### ARBEITSAUFTRAG 1:
Stimmen die folgenden Aussagen mit dem Text über Almut Lindes Ausstellung „Still Alive“ überein? Antworte jeweils mit Ja oder Nein und zitiere die entscheidende Textstelle wörtlich. (a) Die Ausstellung ist in der PSM Galerie in Berlin zu sehen. (b) Die Ballons der Arbeit „Breath“ sind mit Helium gefüllt. (c) Die Ballons werden mit der Zeit kleiner.
### ARBEITSAUFTRAG 2:
Führe den Text über Almut Lindes Ausstellung „Still Alive“ nach seinem letzten Satz fort.

### SEITENAUSZUG ###

Wenn der Atem schwach wird

Mehr als einen flüchtigen Blick wirft die Künstlerin Almut Linde auf Gruppen am Rande der Gesellschaft. Ihre Ausstellung „Still Alive“ in der PSM Galerie erzählt davon in drei Kapiteln

Die Arbeit „Breath“ in der Ausstellung „Still Alive“ von Almut Linde, Courtesy Almut Linde und PSM, Berlin, 2022 Foto: Marjorie Brunet Plaza.

Von Paula Marie Kehl

Was Kunst greifbar macht, sind oft Realitätsbezüge. Damit einher geht eine Konfrontation mit Wirklichkeiten, die unangenehm sein kann, aber wichtig ist.

Die Künstlerin Almut Linde konfrontiert mit ihren Arbeiten ihr Publikum. In „Still Alive“, ihrer jüngsten Ausstellung in der PSM Galerie in Berlin, rückt sie in den Fokus, was sonst bewusst oder unbewusst außer Acht gelassen wird. In unzähligen Projekten nutzt Linde ihre Kunst als Sprachrohr und macht damit Menschen sichtbar, die sonst übersehen werden. In die ästhetischen Prozesse involviert sie meist marginalisierte Menschen oder Menschengruppen und erzählt nicht über prekäre Lebensbedingungen, sondern lässt die Personen selbst erzählen, ausdrücken und darstellen. Das Medium bestimmt dabei die Konzeptkünstlerin selbst.

Nach einer Einführung in die Kunst und dem Abstecken ihrer Idee für die Beteiligten lässt sie das Projekt los. Dann ist es an den jeweiligen Personen, was damit geschieht. Im ersten der drei Räume treffen die Be­su­che­r:in­nen auf eine beinah bodenbedeckende Fläche weißer Ballons. „Breath“ (2022) ist der Titel und weist auf das hin, was die Ballons beschreiben: Sie sind gefüllt mit dem Atem von Menschen in prekären Lebenssituationen, meist Niedriglohnarbeitern. Im Rahmen des Projekts waren sie bereit, ihren Atem zu verkaufen oder frei zur Verfügung zu stellen. Zu Beginn der Ausstellung mussten die Be­su­che­r:in­nen noch durch die Ballons hindurchgehen, um in den zweiten Raum zu gelangen, und kamen dadurch automatisch in Kontakt mit dem fremden Atem. Die Luft weicht jedoch mit der Zeit durch die dünne Latexmembran, die Ballons werden kleiner. Ein Sinnbild für den ausgehenden Atem.

### BEREITGESTELLTE DATEN ###

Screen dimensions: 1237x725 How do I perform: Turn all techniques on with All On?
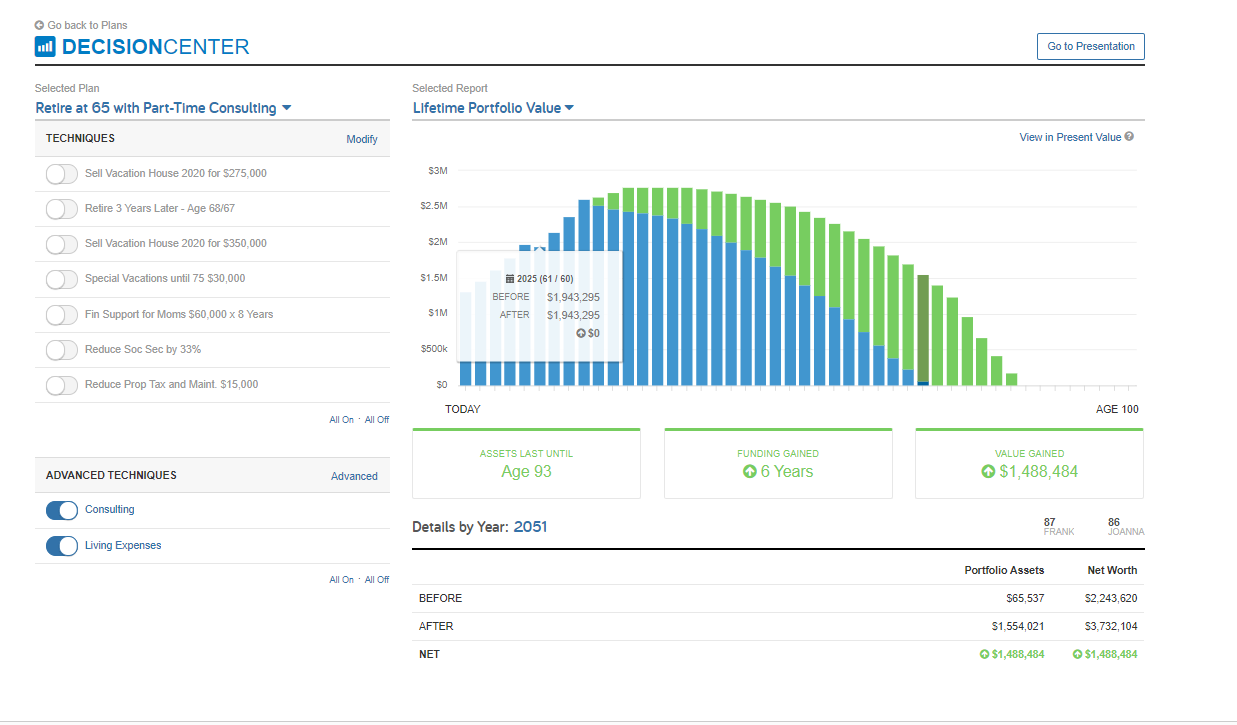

###

### SCHRIFTLICHE ANTWORT 1:
(a) Ja: „In „Still Alive“, ihrer jüngsten Ausstellung in der PSM Galerie in Berlin, rückt sie in den Fokus, was sonst bewusst oder unbewusst außer Acht gelassen wird.“
(b) Nein: „Sie sind gefüllt mit dem Atem von Menschen in prekären Lebenssituationen, meist Niedriglohnarbeitern.“
(c) Ja: „Die Luft weicht jedoch mit der Zeit durch die dünne Latexmembran, die Ballons werden kleiner.“

### SCHRIFTLICHE ANTWORT 2:
„Dirty Minimal“ umfasst eine Reihe von verschiedenen Arbeiten, so auch die im zweiten Raum: Während die Ballons im ersten Raum schrumpfen, soll dieses Projekt weiterwachsen: „Still Alive (street diary)“ nennt es sich und ist ebenfalls in diesem Jahr entstanden. Hier ist eine Reihe gesammelter Skizzen und Notizen von wohnungslosen Menschen oder Fla­schen­samm­le­r:in­nen eingerahmt zu sehen. Über mehrere Wochen hatte die Künstlerin Wohnungslose angesprochen und sie gefragt, ob sie ihre Gedanken und Gefühle für das „street diary“ zu Papier bringen wollen. Die durch Worte oder Bilder festgehaltenen Empfindungen und Erfahrungen gehen in ihrer Direktheit und Ehrlichkeit nah. Sie erzählen von Traurigkeit, Enttäuschung und manchmal auch von besseren Tagen.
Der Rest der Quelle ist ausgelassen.